In the summer of 2021, the team returned to compete, at the end of the Apertura 2021 tournament, Club Calor reached the championship final, where they were defeated by Aguacateros C.D. Uruapan.

In the Apertura 2022, Club Calor won their first official championship by defeating Alebrijes de Oaxaca by 3–2 on the aggregate. In May 2023 the club was promoted to the Liga Premier – Serie A after obtaining the respective license to participate in that league.

In 2024, the team returned to the Serie B due to improvement work on its stadium in Monclova, due to the lack of a stadium in that city, the team tried to establish itself in León, Guanajuato, where they previously had a reserve team, however, the team was involved in an attempted name change by the Unión de Curtidores franchise, and the league did not authorize the relocation, generating a rejection from the fans. Finally, for the 2024–25 season, the team was relocated once more to San Juan de los Lagos, Jalisco.

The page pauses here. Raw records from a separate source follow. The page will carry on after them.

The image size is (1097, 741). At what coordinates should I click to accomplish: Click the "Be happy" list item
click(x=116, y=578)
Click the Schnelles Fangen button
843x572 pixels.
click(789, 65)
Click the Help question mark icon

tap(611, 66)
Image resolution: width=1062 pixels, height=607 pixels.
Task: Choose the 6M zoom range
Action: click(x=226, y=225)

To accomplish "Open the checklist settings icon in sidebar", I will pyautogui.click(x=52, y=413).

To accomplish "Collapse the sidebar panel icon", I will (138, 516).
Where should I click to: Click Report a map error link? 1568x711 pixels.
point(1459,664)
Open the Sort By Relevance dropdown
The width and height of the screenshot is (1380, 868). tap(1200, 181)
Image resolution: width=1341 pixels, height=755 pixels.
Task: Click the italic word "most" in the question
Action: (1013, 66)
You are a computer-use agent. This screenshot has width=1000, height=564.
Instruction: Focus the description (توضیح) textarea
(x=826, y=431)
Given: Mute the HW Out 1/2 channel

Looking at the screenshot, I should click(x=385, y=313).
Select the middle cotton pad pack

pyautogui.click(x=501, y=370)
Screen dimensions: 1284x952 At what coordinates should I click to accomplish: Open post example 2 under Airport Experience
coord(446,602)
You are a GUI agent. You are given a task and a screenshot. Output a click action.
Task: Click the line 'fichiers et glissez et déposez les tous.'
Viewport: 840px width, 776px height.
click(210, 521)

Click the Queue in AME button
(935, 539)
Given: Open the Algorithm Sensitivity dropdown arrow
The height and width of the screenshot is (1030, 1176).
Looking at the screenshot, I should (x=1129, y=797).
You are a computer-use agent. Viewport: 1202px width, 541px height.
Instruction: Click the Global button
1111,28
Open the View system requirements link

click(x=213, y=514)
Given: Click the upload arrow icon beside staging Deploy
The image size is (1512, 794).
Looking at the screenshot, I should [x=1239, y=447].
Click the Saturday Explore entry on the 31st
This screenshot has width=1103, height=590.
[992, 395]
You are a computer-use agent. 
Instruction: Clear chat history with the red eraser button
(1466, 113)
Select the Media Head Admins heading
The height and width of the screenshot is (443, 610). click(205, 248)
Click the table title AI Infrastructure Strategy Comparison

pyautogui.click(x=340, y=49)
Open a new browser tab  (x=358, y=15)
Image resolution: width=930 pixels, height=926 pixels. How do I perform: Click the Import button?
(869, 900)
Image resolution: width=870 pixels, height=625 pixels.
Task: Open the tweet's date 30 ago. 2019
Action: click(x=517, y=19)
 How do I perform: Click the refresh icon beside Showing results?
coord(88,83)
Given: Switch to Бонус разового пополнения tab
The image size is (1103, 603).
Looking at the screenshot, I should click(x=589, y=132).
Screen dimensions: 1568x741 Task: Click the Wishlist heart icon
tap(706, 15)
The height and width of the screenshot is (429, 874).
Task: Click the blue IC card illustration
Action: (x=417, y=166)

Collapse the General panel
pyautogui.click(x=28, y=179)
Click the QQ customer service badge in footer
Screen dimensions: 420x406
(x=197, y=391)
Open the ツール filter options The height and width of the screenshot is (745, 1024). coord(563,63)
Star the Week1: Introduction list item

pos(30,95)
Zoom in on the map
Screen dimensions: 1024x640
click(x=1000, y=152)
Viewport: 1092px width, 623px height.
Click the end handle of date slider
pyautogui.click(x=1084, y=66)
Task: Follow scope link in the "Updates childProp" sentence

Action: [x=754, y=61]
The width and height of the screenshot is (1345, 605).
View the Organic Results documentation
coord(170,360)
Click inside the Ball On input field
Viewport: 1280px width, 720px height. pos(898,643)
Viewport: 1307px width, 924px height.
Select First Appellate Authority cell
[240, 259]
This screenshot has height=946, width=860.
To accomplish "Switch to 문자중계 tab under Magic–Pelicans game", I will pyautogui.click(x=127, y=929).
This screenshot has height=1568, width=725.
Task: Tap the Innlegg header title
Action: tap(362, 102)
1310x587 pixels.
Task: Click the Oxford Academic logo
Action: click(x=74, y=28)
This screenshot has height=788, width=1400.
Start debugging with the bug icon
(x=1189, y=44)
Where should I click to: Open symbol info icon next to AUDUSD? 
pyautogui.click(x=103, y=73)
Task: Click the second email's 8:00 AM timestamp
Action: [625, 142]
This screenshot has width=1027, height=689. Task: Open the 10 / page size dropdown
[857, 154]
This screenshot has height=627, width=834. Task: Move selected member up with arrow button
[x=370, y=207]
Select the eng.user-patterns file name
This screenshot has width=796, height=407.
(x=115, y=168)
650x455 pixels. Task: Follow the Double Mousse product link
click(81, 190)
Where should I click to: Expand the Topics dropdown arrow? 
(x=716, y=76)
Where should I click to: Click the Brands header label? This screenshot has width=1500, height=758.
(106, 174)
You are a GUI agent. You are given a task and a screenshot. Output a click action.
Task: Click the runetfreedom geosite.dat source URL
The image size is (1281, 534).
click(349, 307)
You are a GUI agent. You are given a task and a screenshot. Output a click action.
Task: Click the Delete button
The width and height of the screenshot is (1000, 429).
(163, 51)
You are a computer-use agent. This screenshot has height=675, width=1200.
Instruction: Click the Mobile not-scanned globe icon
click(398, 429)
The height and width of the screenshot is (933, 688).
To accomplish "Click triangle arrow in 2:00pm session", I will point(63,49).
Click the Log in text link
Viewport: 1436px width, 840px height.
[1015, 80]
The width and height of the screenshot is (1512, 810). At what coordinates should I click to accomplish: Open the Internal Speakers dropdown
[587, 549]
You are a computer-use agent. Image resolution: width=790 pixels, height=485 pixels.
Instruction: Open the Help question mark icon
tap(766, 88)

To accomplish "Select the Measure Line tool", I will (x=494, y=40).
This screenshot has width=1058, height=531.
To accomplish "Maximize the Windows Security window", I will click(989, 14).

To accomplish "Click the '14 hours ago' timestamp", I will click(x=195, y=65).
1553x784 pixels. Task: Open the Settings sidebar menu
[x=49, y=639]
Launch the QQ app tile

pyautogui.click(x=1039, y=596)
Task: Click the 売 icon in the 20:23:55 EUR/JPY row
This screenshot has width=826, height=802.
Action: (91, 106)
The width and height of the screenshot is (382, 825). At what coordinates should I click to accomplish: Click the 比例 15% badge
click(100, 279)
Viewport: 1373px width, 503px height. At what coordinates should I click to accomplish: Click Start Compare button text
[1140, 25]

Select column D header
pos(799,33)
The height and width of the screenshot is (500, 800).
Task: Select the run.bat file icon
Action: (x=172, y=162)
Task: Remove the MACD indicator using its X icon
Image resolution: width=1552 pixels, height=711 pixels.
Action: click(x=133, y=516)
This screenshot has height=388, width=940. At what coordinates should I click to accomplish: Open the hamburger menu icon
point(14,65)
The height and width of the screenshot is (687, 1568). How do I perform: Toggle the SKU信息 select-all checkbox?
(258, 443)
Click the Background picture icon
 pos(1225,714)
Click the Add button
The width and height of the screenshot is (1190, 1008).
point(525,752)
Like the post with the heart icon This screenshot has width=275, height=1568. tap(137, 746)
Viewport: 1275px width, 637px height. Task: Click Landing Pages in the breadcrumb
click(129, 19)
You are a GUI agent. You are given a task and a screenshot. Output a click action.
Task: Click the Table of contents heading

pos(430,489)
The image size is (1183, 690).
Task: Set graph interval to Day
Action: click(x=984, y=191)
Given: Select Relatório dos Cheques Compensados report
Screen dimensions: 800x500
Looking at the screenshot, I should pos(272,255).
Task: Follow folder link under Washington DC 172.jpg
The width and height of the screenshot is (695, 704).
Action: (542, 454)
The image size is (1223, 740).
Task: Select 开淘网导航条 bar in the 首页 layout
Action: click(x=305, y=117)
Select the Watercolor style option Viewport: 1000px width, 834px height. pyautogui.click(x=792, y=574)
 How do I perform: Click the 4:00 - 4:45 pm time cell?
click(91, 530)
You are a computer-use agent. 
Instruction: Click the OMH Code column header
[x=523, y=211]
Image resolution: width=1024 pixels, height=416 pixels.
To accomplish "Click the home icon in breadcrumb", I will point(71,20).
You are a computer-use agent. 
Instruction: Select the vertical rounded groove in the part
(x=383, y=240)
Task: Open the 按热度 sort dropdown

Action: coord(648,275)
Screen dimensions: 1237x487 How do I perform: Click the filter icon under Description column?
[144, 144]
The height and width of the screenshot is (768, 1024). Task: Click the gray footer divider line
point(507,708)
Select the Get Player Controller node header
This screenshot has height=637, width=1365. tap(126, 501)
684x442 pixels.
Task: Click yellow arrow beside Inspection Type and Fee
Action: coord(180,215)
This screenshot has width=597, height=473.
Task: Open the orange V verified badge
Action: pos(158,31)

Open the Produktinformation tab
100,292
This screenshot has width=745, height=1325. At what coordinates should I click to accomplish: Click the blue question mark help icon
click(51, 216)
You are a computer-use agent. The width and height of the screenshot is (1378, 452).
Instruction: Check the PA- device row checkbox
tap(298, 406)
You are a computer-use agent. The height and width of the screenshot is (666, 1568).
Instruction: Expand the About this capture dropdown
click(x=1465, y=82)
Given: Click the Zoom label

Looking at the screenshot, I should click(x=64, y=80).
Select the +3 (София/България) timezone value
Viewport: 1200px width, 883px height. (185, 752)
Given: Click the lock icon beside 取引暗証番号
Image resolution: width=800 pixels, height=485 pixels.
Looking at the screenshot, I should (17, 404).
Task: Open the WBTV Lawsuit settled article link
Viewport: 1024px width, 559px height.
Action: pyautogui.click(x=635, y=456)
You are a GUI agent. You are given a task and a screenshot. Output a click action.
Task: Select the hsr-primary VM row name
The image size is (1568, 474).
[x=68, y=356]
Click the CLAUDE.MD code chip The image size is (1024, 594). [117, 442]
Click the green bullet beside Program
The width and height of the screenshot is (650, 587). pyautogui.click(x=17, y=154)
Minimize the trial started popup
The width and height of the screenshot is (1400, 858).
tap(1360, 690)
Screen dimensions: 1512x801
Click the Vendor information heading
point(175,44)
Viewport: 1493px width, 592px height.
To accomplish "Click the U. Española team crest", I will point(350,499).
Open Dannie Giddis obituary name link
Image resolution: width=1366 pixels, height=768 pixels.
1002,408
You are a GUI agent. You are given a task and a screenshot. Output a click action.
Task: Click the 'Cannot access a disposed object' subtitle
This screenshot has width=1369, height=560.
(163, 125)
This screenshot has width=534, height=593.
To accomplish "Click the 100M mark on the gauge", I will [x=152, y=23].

In June 2025, the team was relocated for the fifth time, this time to Reynosa, Tamaulipas, due to the alliance offer launched by a team from that city, and also to facilitate its return to the Serie A by being a city with better sporting and urban infrastructure. In July 2026, the Club Calor owners announced the team's departure from Reynosa due to a great breach of contract by the administration that managed the club in the city. On July 24, 2026, the club announced the Estadio Olímpico in Oaxtepec, Morelos, as its new home stadium, being its sixth change of venue in the history of the team.

==Honors==
- Segunda División de México (Serie B) Champions: 1
Apertura 2022

==Players==
===Current squad===

| No. | Pos. | Nation | Player |
|---|---|---|---|
| 2 | DF | MEX | Brandon Zamudio |
| 3 | DF | MEX | Pablo de la Rosa |
| 4 | DF | MEX | Edgar Ruiz |
| 5 | DF | MEX | Emilio Gutiérrez |
| 6 | DF | MEX | Andrés Collins |
| 7 | MF | MEX | Arturo Arias |
| 8 | MF | MEX | Pablo Vizcaya |
| 9 | FW | MEX | Fernando García |
| 10 | FW | MEX | Bryan Rojo |
| 11 | DF | MEX | Miguel Ángel Sánchez |
| 12 | GK | MEX | Williams Bravo |
| 13 | DF | MEX | Cristian Bernardino |
| 14 | MF | USA | Darey Zamora |
| 15 | MF | MEX | Carlos Espinosa |
| 16 | MF | MEX | Lorenzo Fabela |

| No. | Pos. | Nation | Player |
|---|---|---|---|
| 17 | MF | MEX | Isaác Díaz |
| 18 | GK | MEX | Gabriel Martínez |
| 19 | DF | MEX | Enrique Selvas |
| 20 | MF | MEX | Atlaí Maraver |
| 21 | FW | MEX | Ryan Olvera |
| 22 | DF | MEX | José Ballesteros |
| 23 | MF | MEX | Alan Ruiz |
| 24 | MF | MEX | Ángel Rodríguez |
| 25 | DF | MEX | Jesús Contreras |
| 26 | MF | MEX | José Luis Colín |
| 27 | FW | MEX | Mauro Sampayo |
| 28 | MF | MEX | Diego Ortiz |
| 29 | FW | COL | Samuel Cardona |
| 30 | MF | MEX | Dominic Sánchez |
| 37 | DF | MEX | Pablo Ramírez |

===Reserve teams===
- Calor Torreón
Reserve team that plays in the Liga TDP, the fourth tier of the Mexican league system.